Worship of the Sacred Heart is a long-established tradition in this faith community.   In 1905 an oak confessional near the altar was removed so that a beautiful marble statue of the Sacred Heart could be installed in the church as a permanent shrine. At that time an active Sacred Heart Society existed in St. James Parish, and its members participated in regular devotions.  Adoration to the Sacred Heart is but a special form of reverence to Jesus. His human heart symbolically represents and recalls God’s love among us made flesh, as a human being in Jesus.  By calling Jesus the “Sacred Heart” we mean that Jesus is all loving and lovable, and that God’s love is everywhere manifest in Jesus, in all his words, and actions. While God’s love is everywhere manifest in Christ, nevertheless, it shines forth more resplendently in certain mysteries. It is made more lavish and more complete in His gift of self in the Incarnation, in the Passion, and in the Eucharist.

Worship of the Sacred Heart has been present in the church from ancient times and is highlighted in the teaching and spirituality of many saints. It was to Margaret Mary Alacoque (1647-1690), a humble Visitandine of the monastery at Paray-le-Monial, that Christ chose to reveal the goodness of His Heart and to her the task of imparting new life to the devotion.  

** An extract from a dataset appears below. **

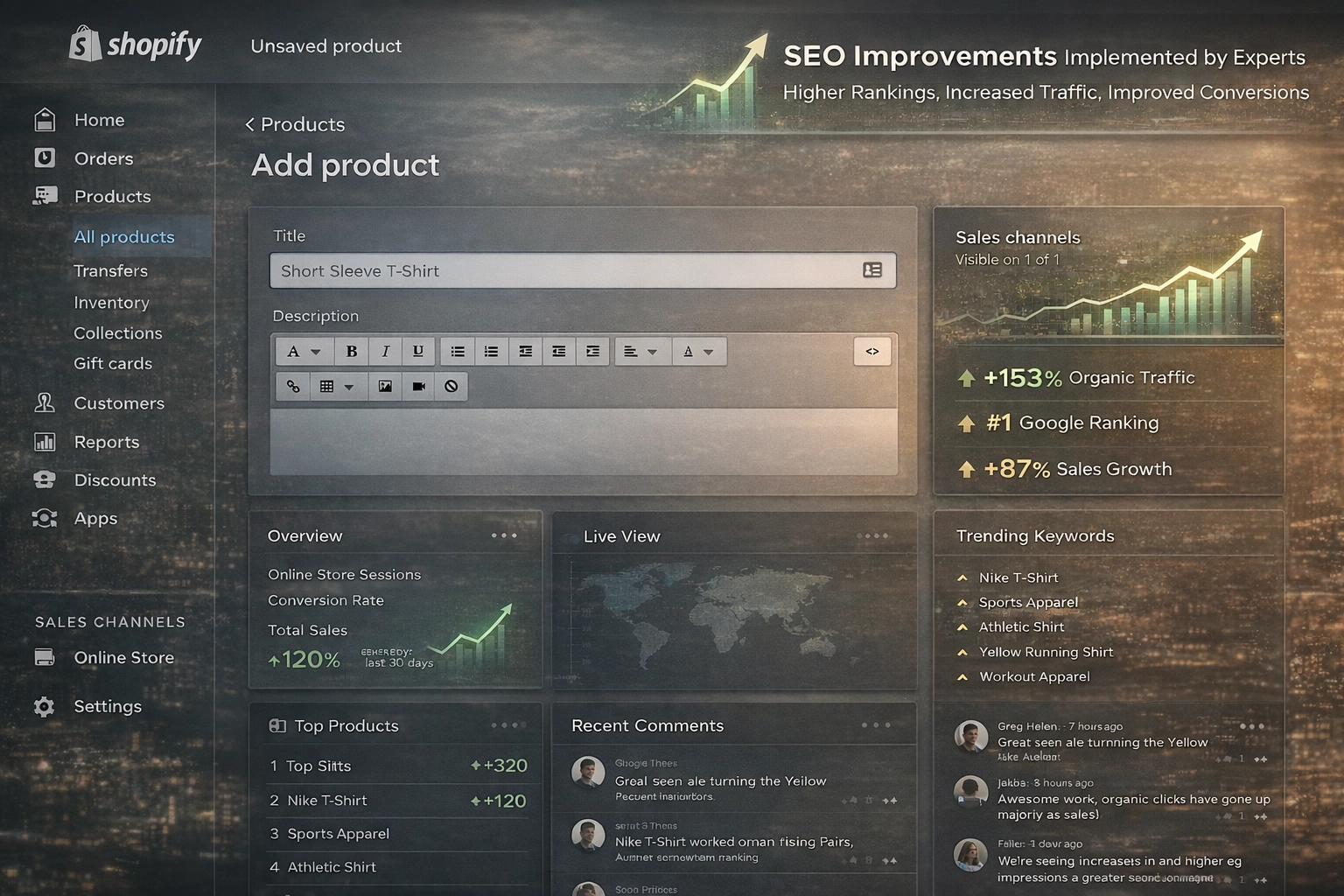This screenshot has width=1344, height=896.
Task: Insert video using the camera icon
Action: (x=418, y=387)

St. Margaret Mary's revelations indicated that Jesus requested to be honored under the figure of His Heart of flesh. In addition, He asked for a devotion of expiatory love -- frequent Communion, Communion on the First Friday of the month, and the observance of the Holy Hour. These revelations probably occurred in June or July 1674 and the revelation known as the "great apparition" took place during the Octave of Corpus Christi, 1675, probably on June 16 when Christ said, "Behold the Heart that has so loved men . . .instead of gratitude I receive from the greater part (of mankind) only ingratitude..." Then Christ asked St. Margaret Mary for a feast of reparation of the Friday after the octave of Corpus Christi.

After the death of Margaret Mary, 17 October 1690, the devotion continued to grow. In 1856, at the urgent entreaties of the French bishops, Pope Pius IX extended the feast to the universal Church. The acts of consecration and of reparation were everywhere introduced together with the devotion. On June 11, 1899, by order of Leo XIII, and with the formula prescribed by him, all mankind was solemnly consecrated to the Sacred Heart. The idea of this act, which Leo XIII called "the great act" of his pontificate, had been proposed to him by a religious of the Good Shepherd from Oporto (Portugal) who said that she had received it from Christ Himself. The traditional image of the Sacred Heart, derived from Margaret Mary’s revelations, depicts symbolically the savior’s heart as wounded, representing Jesus’ invisible wound of love, His endearing and enduring concern for His people. His visible heart is also a sign of invitation and welcome: all are called and welcome to the heart of the savior to find living water and unquenchable mercy.